To promote healthy market competition, the public policy has to evoke two things: competition
law and corporate governance. Competition policy and corporate governance are introduced as a
necessary step to take en route to developed nation status. While such policy changes have been
brought about cautiously, there has also been a fair degree of disciplining imposed given the
tough reality of the economic circumstance being currently faced. This paper will analyze the
current competition law of India and also make various recommendations to it that will enhance
the fair market status through the principles of corporate governance.
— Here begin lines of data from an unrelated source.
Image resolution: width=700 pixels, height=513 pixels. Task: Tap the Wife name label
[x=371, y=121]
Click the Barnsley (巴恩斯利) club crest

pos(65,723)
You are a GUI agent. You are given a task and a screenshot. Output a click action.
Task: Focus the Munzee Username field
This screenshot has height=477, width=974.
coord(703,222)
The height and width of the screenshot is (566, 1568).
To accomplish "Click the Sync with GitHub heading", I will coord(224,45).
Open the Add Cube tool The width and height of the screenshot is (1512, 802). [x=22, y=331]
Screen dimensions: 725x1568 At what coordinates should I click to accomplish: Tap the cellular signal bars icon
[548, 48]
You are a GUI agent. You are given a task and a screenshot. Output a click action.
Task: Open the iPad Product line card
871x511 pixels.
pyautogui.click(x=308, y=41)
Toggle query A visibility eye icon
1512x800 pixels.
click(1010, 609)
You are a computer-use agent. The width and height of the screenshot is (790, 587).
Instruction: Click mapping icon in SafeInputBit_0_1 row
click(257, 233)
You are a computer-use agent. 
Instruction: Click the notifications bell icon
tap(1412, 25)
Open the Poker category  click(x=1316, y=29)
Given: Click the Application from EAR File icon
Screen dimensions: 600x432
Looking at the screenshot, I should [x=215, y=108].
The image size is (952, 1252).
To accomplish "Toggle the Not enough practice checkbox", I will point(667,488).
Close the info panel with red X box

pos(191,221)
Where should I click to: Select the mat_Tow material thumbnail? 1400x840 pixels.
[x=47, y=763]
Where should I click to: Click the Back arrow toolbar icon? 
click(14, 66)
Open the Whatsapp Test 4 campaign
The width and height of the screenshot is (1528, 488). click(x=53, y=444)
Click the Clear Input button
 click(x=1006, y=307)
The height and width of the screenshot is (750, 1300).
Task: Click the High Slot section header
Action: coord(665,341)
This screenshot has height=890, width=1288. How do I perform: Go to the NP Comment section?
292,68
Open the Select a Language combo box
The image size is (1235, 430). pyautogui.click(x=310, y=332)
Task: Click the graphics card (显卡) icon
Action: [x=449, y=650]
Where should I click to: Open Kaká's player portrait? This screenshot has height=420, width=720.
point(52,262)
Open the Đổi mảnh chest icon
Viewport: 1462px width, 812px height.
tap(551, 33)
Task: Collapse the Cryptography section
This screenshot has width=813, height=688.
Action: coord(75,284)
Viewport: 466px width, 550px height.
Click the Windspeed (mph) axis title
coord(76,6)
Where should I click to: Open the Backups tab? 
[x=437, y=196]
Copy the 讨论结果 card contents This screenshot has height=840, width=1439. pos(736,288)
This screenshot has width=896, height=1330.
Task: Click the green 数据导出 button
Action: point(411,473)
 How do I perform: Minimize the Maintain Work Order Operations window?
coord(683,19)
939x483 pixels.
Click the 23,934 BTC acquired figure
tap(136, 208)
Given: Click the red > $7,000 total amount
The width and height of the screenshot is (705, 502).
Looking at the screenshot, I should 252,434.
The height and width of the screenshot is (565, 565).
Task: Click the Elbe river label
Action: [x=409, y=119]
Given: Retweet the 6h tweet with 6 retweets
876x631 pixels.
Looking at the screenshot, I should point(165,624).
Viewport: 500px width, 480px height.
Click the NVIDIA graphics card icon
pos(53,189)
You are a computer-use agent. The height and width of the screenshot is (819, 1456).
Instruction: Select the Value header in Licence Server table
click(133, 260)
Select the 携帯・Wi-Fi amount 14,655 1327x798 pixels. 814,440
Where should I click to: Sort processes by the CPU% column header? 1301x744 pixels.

The aim is show that how the competition in the product market can act as an externality to the
corporate governance, and act as a check on the exercise Manager's discretionary power. There is
no doubt that there is a perfect linkage between the internal governance mechanism and the
performance of a corporation. But it has to be remembered at the same time that the external
governance mechanisms including competition, as also of vital importance, though there has
been a very little attention given to the interaction between internal and external governance
mechanism in emerging market economies. Here the paper has tried to show the independent and
interaction effect of ownership and competition variable on firm level productivity.